Dataset entries
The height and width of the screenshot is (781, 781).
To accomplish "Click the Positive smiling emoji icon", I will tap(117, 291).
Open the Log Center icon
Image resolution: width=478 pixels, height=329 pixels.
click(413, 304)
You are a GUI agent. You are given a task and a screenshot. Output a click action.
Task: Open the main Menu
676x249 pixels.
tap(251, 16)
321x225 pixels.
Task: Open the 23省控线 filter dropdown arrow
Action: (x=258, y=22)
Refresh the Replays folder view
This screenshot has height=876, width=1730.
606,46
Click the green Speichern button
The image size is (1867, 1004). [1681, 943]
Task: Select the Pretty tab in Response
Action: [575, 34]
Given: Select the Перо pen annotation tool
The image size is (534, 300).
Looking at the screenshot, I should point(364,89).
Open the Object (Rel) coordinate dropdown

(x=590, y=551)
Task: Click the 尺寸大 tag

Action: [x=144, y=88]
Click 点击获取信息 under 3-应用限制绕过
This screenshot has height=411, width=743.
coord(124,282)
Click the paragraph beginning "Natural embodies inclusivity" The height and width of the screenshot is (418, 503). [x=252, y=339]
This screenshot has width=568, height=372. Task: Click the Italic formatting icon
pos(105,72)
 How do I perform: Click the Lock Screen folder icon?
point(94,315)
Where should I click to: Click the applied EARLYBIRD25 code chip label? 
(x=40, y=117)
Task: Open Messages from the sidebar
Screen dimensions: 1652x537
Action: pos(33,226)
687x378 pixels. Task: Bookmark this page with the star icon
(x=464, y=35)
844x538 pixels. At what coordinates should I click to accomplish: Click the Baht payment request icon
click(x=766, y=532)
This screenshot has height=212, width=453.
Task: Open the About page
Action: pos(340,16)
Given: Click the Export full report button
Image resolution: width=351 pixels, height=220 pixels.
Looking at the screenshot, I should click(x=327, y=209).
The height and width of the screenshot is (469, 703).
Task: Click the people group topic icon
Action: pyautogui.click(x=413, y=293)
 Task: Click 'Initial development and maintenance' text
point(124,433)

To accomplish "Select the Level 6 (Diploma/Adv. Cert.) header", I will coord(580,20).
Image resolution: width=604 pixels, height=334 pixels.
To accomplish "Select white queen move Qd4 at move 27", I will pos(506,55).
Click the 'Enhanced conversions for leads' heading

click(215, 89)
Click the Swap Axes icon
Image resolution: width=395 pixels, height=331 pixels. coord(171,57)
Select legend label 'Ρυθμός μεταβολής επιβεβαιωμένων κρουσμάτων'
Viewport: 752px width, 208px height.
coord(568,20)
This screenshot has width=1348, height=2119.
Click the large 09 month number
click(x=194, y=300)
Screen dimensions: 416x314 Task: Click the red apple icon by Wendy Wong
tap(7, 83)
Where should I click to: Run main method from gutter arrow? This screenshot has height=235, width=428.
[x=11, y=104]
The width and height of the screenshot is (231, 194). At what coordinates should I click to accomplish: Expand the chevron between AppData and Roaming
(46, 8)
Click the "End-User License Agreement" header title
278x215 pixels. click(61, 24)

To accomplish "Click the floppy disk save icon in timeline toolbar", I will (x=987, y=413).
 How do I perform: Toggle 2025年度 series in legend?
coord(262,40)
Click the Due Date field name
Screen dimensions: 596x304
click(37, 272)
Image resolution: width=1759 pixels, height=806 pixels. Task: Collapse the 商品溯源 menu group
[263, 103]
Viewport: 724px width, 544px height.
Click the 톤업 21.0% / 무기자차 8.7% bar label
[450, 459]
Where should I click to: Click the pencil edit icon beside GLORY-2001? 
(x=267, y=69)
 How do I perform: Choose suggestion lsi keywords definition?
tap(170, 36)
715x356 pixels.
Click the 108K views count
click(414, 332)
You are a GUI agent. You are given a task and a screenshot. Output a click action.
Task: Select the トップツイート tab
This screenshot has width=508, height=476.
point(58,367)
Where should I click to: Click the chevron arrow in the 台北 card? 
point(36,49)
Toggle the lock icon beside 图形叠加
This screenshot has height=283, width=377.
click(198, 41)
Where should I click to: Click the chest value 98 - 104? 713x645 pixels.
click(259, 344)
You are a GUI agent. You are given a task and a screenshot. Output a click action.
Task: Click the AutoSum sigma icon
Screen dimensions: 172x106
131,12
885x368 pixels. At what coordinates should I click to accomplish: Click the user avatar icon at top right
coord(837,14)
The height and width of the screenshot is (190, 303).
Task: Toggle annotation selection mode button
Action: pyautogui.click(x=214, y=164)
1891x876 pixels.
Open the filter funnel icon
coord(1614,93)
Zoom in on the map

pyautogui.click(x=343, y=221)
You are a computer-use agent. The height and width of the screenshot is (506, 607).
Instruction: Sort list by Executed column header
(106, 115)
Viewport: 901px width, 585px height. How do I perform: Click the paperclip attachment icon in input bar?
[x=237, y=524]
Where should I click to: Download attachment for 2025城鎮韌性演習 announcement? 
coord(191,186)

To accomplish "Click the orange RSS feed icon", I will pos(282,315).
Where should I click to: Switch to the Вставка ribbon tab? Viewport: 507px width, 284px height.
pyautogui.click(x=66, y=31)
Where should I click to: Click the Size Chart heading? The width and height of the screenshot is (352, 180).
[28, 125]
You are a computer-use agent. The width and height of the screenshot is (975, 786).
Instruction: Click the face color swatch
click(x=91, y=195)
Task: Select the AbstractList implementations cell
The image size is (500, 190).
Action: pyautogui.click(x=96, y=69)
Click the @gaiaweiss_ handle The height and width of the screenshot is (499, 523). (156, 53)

**Work order**
Would you copy out exactly the lines above that start at the one containing "Viewport: 752px width, 208px height." and end at the one containing "Viewport: 724px width, 544px height.", inclusive?

**Written reply**
Viewport: 752px width, 208px height.
coord(568,20)
This screenshot has width=1348, height=2119.
Click the large 09 month number
click(x=194, y=300)
Screen dimensions: 416x314 Task: Click the red apple icon by Wendy Wong
tap(7, 83)
Where should I click to: Run main method from gutter arrow? This screenshot has height=235, width=428.
[x=11, y=104]
The width and height of the screenshot is (231, 194). At what coordinates should I click to accomplish: Expand the chevron between AppData and Roaming
(46, 8)
Click the "End-User License Agreement" header title
278x215 pixels. click(61, 24)

To accomplish "Click the floppy disk save icon in timeline toolbar", I will (x=987, y=413).
 How do I perform: Toggle 2025年度 series in legend?
coord(262,40)
Click the Due Date field name
Screen dimensions: 596x304
click(37, 272)
Image resolution: width=1759 pixels, height=806 pixels. Task: Collapse the 商品溯源 menu group
[263, 103]
Viewport: 724px width, 544px height.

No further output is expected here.